Çok üzgünüm hem de çok….

Öncelikle belirtmek isterim ki; bu yazıyı,  Tabip Odası yöneticisi, Sendika- Dernek temsilcisi vs. vasfımla değil, bir Hekim ondan ötesi bir insan olarak tüm hissiyatımla paylaşma ihtiyacı duyuyorum… Hekimi ruhen ve bedenen sağlıklı olmayan bir sağlık sistemi sağlıklı o-la-maz… Maalesef hastalarımıza can vermeye çalışan biz Hekimler canımızdan oluyoruz…canlarımız gidiyor !!! Oysa ne ideallerle girmiştik bu yola… […]

Öncelikle belirtmek isterim ki; bu yazıyı,  Tabip Odası yöneticisi, Sendika- Dernek temsilcisi vs. vasfımla değil, bir Hekim ondan ötesi bir insan olarak tüm hissiyatımla paylaşma ihtiyacı duyuyorum…

Hekimi ruhen ve bedenen sağlıklı olmayan bir sağlık sistemi sağlıklı o-la-maz…
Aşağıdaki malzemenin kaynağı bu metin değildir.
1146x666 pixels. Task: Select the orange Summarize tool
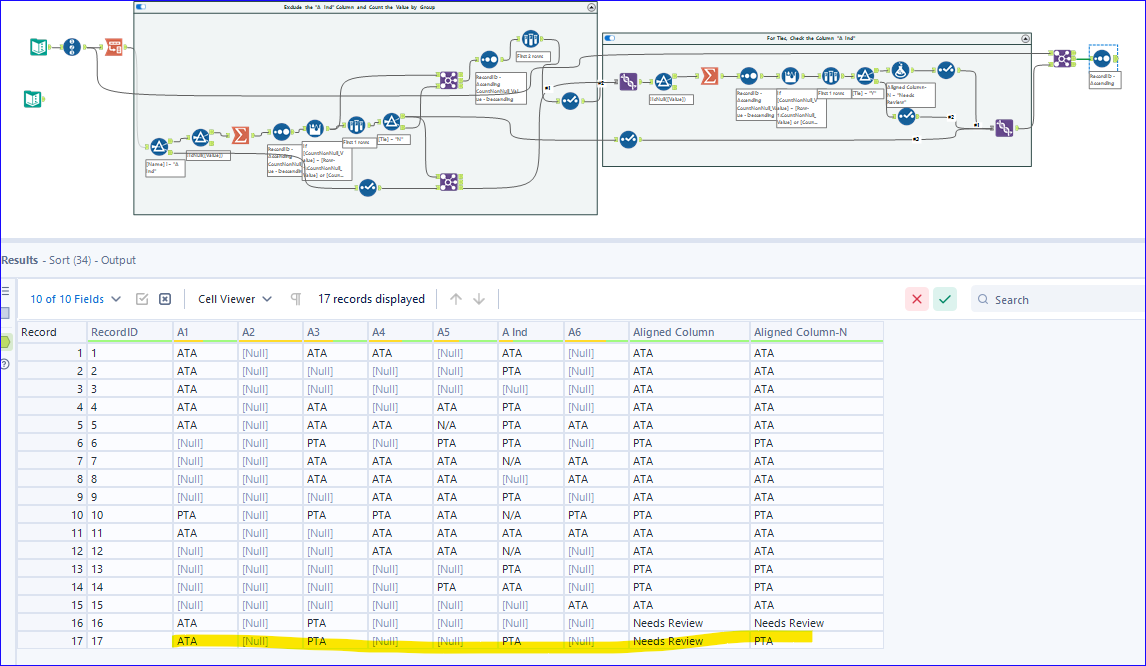(240, 133)
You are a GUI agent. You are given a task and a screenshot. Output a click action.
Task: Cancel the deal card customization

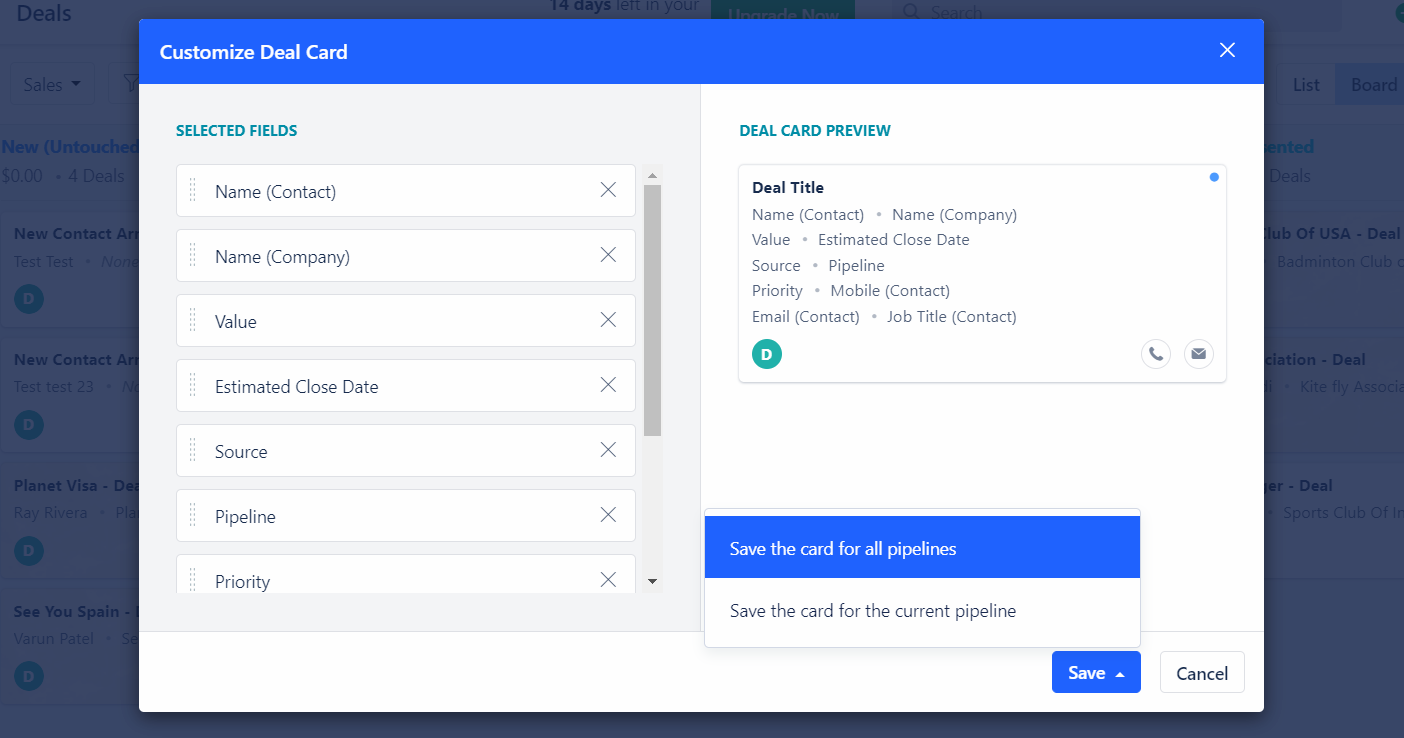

Maalesef hastalarımıza can vermeye çalışan biz Hekimler canımızdan oluyoruz…canlarımız gidiyor !!!

Oysa ne ideallerle girmiştik bu yola…

Hekim olmaya karar verdiğim o ilk gün, köyümüzde tarlamızı sularken rahmetli dedemin  “Evladım inşallah hekim olursun da garibi ğurebayı iyi edersin.” lafı ile asgari ücretle 3  çocuğunu çok zor koşullarda okutmaya çalışan babamın mücadelesi aklıma düşmüş ve o kararımı vermiştim. (-Şöyle ki; Tıp okuyacağım düşüncesinin heyecanı ile ertesi gün hem ilaç isimlerini öğreneyim hem babama  destek olayım diye bir eczanede işe başlayıp kalfa olmuştum ilk haftasında ! -) Kardiyoloji hekimliğini seçtiğim o ilk günü de dün gibi hatırlarım 5. sınıfta Acil servisteydim Kardiyoloji hekimi abimizin, kalbi duran bir hastayı yeniden canlandırıp hayata döndürmesine ve hasta yakınlarının o mutluluğuna şahit olmuştum.  Hekim olacaksam  -yaşam ile ölüm arasındaki ince çizgi-diye tanımladığım bu mesleği yaşatmayı, kaybolan umutları yeşertmeyi seçmeliyim dedim kendime ve öylece seçmiştim Kardiyoloji Hekimliğini heyecan ve gururla…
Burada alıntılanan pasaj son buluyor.